American rapper Flo Rida has released four studio albums, four extended plays, 40 singles as a lead artist (28 of which comprise featured appearances), twelve promotional singles, and 24 music videos. Growing up in Florida, the state from which his name was derived, he was involved in a hip hop group in his teenage years. A solo demo recording initially met rejection from several label companies, but was eventually accepted by Poe Boy Entertainment, with whom Flo Rida was signed in 2006.

His debut single "Low" featuring T-Pain was released in 2007 and reached number one in many countries, including Australia, Canada, Ireland, New Zealand and the United States. "Low" was featured on the track listing of the soundtrack to Step Up 2: The Streets, and stayed atop the Billboard Hot 100 for ten weeks, going on to be certified diamond by the Recording Industry Association of America (RIAA). The song was included on his debut album Mail on Sunday which peaked at number four on the Billboard 200 following its release in 2008. Following singles "Elevator" featuring Timbaland, and "In the Ayer" featuring will.i.am both peaked within the top twenty in the five aforementioned countries. In the same year, a collaboration with Jessica Mauboy on "Running Back" reached number three in Australia, and was certified double platinum there.

In 2009, Flo Rida released his second studio album R.O.O.T.S.; its lead single "Right Round" topped the national charts of Canada, Germany, Ireland, and the United Kingdom, in addition to the American one, where it remained for six consecutive weeks. The single, which features Kesha, was eventually certified 4× platinum in the US, and triple platinum in Australia, and Canada. Four additional singles were released from the album: "Shone", "Sugar" featuring Wynter, "Jump" featuring Nelly Furtado, and "Be on You" featuring Ne-Yo; "Sugar" and "Be on You" peaked in the top twenty of the Billboard Hot 100. R.O.O.T.S. peaked at number 8 in the US and number 5 in the UK. In 2009, Flo Rida also appeared on The X Factor winner Alexandra Burke's "Bad Boys", a number-one single in both Ireland, and the UK. The following year, a featured appearance on The Saturdays' "Higher" managed to reach number 10 in the UK.

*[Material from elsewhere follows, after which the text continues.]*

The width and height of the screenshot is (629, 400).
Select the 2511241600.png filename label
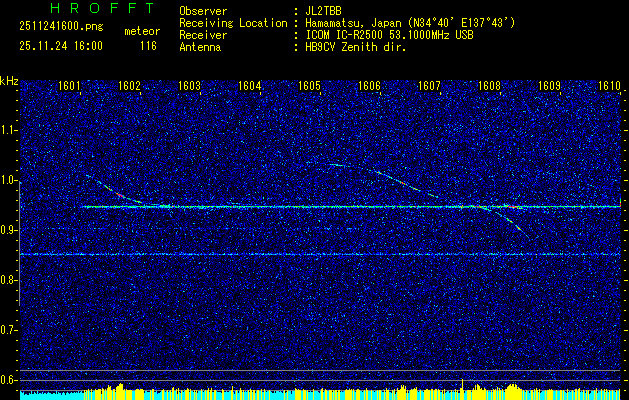tap(59, 30)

Flo Rida's next two studio albums were announced in 2010 as a two-part oeuvre. Only One Flo (Part 1), which was released in November 2010 to showcase melodic talent, contains the David Guetta-assisted "Club Can't Handle Me", a number one single in Ireland, and the UK. The album's second single "Turn Around (5, 4, 3, 2, 1)" has reached the top 40 in Australia, and New Zealand, and third single "Who Dat Girl" featuring Akon has charted in several countries, including the top 30 in the US and the top 10 in Australia. Follow-up album Wild Ones (originally titled Only One Rida (Part 2)) was released in July 2012. It is Flo Rida's most successful studio album, with a string of global top 5 hits, including "Good Feeling", "Wild Ones", "Whistle" and "I Cry".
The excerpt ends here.